3. Wolf Eyes – I Am a Problem : Mind in Pieces – Third Man Records
Wolf Eyes a lancé son nouvel album sur le label Third Man, un choix audacieux pour un groupe qui n’a jamais vraiment suivi de chemins prévisibles de toute façon. Loin des explorations abstraites parues sur American Tapes ou du noise rythmé paru sur Sub Pop, I Am a Problem : Mind in Pieces est l’album de chansons du trio du Michigan, présentant des compositions bien ficelées mettent bien en valeur la voix inimitable de Nate Young avec des chansons complexes bâties avec les instruments à vent, le bidouillage électronique et la guitare hard rock qui sont la marque de commerce du groupe. Cette version plus rock de Wolf Eyes risque encore de continuer de nous surprendre… Jusqu’à ce qu’ils changent d’idée.
2. Bill Nace / Chris Corsano / Steve Baczkowski – Stolen Car – Golden Lab Records
Je me sens presque mal de mettre un troisième album de Chris Corsano dans ma liste, à prime abord je ne suis même pas un grand fan du batteur mais… Force est d’admettre qu’il a connu une bonne année. Lancé en Angleterre sur Golden Lab Records, Stolen Car présente le trio Nace/Corsano/Baczkowski en pleine forme, alternant entre le son inpénétrable de la scène Northampton et le fire music à la Brötzmann que Baczkowski travaille depuis des années. Le meilleur concert que j’ai vu en 2015 fut celui de Baczkowski et Nace à Northampton; une énergie folle lie ces deux improvisateurs. Avec Corsano qui saute dans la mêlée, le résultat est explosif et même les moments plus posés sont animés par une tension palpable.
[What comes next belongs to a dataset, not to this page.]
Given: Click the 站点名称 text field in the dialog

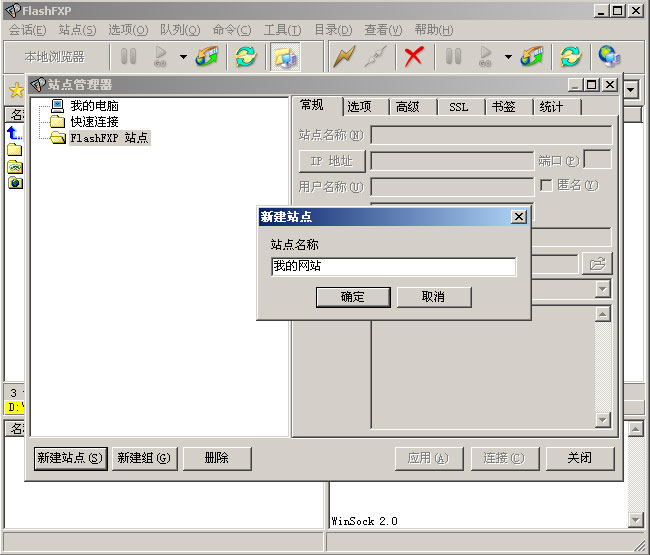Looking at the screenshot, I should pos(393,267).
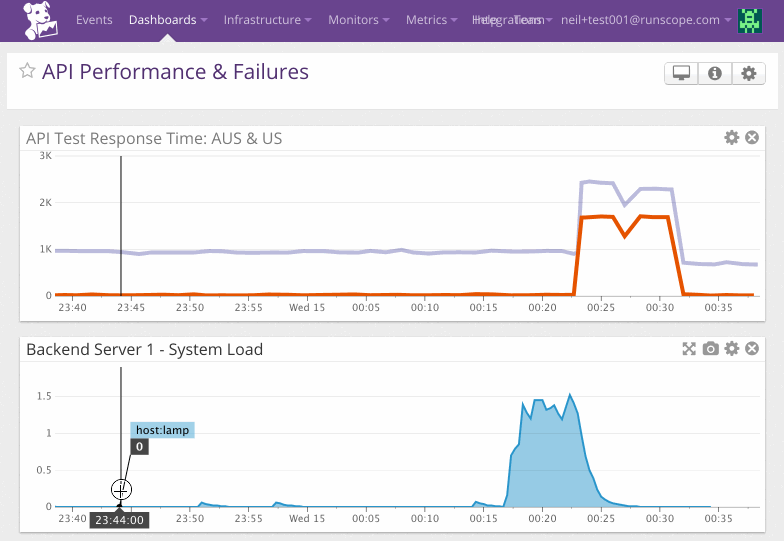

Stolen Car est plus que la somme de ses parts, l’union de trois improvisateurs qui sont à l’avant-plan de leur discipline, et avec raison!
1. Drainolith – Hysteria – NNA Tapes
Alex Moskos a lancé une myriade de cassettes, de 7 pouces et de CD-R mais Hysteria est sans aucun doute l’oeuvre la plus aboutie du projet Drainolith, qui existe depuis près d’une dizaine d’année. Hysteria est un album sombre et lent qui évolue sans presse, avec les pieds qui trainent. Produit avec Nate Young de Wolf Eyes et Neil Hagerty de Royal Trux, Hysteria est tout un bordel de samplers, de claviers, de guitare et de e-drums qui s’entremêlent, qui apparaissent et disparaissent sans qu’on s’y attende. Désorientant à souhait, les compositions de Moskos semblent par moment être un mélange de quatre chansons savamment mixées. Le trio de production Young – Hagerty – Moskos a créé une bête qui frôle par moments la production hyperactive du Bomb Squad, tout en gardant un aspect singer-songwriter noise mené par la voix calme mais expressive de Moskos. La clef du succès de l’album réside d’ailleurs dans l’interprétation vocale charismatique de Moskos, qui murmure et marmonne sur les Hells, ses nouvelles paires de souliers, le charme de St-Henri et une panoplie d’autres sujets. Si les singer-songwriters vont continuer d’exister et de se développer, espérons que ce sera avec la créativité débridée que l’on retrouve sur Hysteria.